▸ AIM:
Show every line of the records that contains the string "icon". Case counts.

▸ EXERCISE MATERIAL:
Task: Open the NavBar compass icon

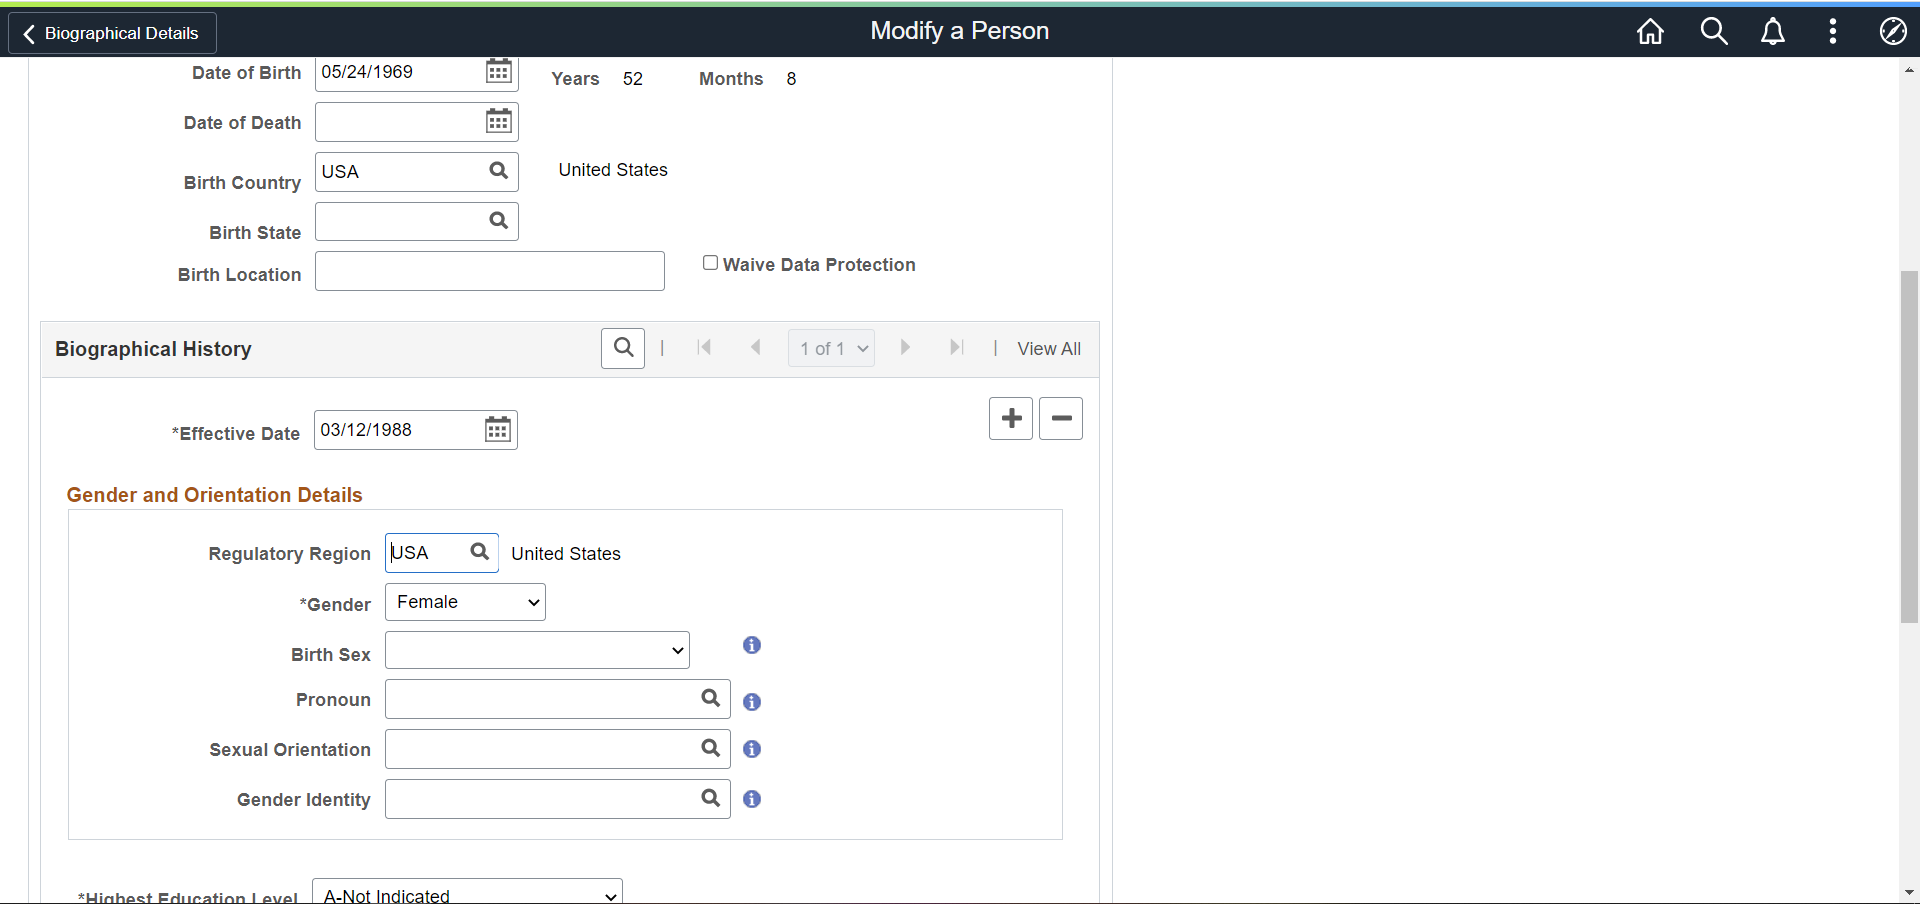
==
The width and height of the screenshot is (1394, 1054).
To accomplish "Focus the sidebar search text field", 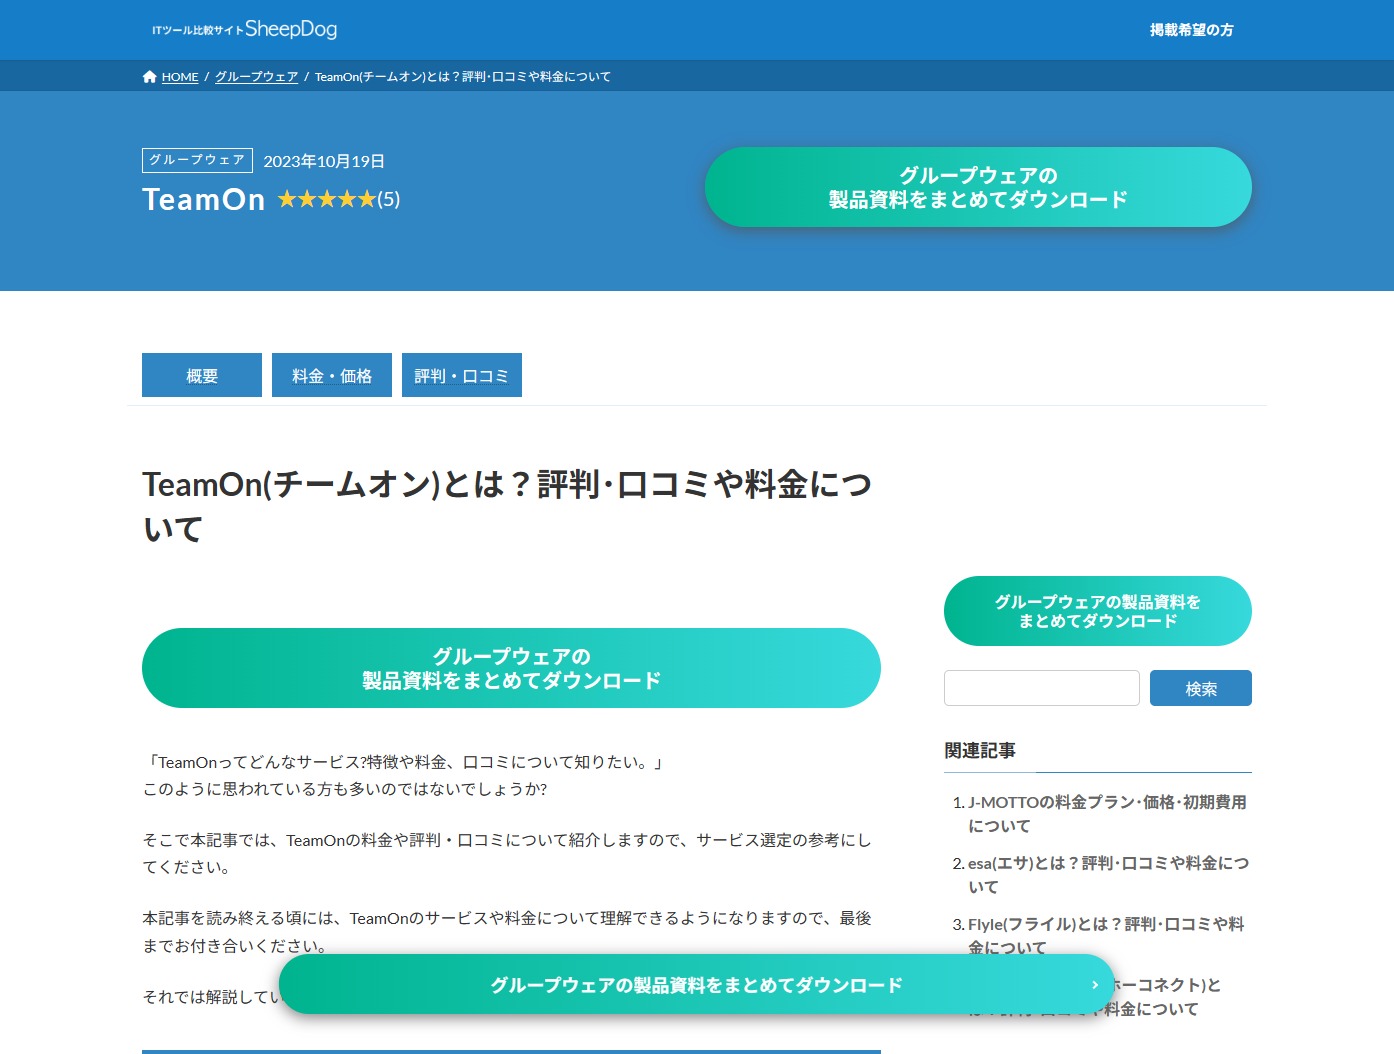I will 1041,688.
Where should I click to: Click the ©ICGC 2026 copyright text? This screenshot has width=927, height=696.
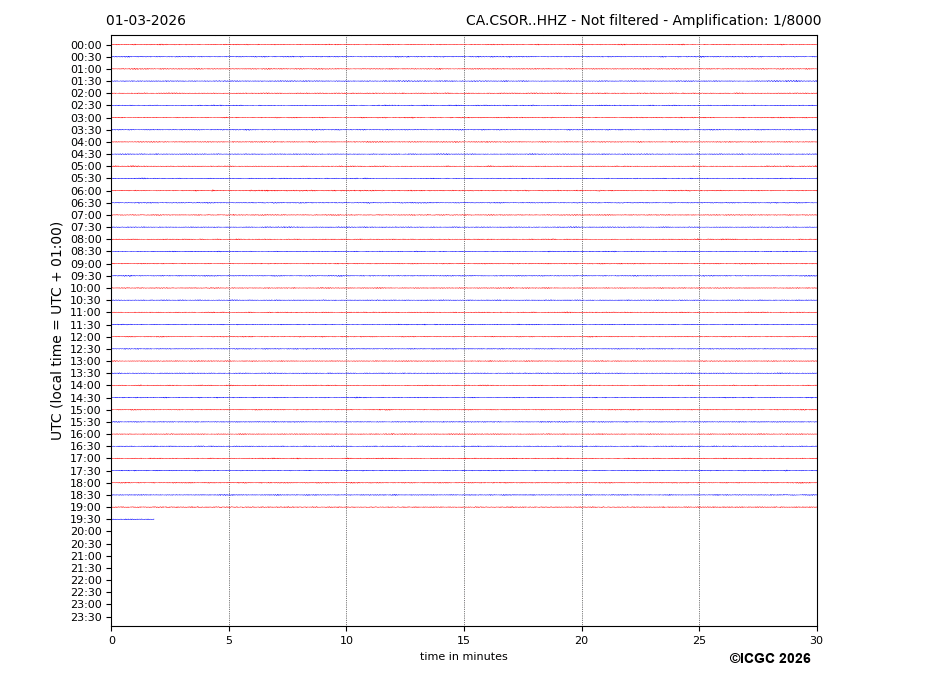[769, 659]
---
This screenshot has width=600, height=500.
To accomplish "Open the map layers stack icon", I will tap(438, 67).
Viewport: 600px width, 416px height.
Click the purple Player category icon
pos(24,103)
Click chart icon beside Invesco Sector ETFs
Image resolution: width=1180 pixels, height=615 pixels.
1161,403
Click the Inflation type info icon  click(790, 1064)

▸ THE RESPONSE:
Task: Open the NavBar compass icon
To accomplish "Open the map layers stack icon", I will tap(438, 67).
Click the purple Player category icon
Click chart icon beside Invesco Sector ETFs
Click the Inflation type info icon  click(790, 1064)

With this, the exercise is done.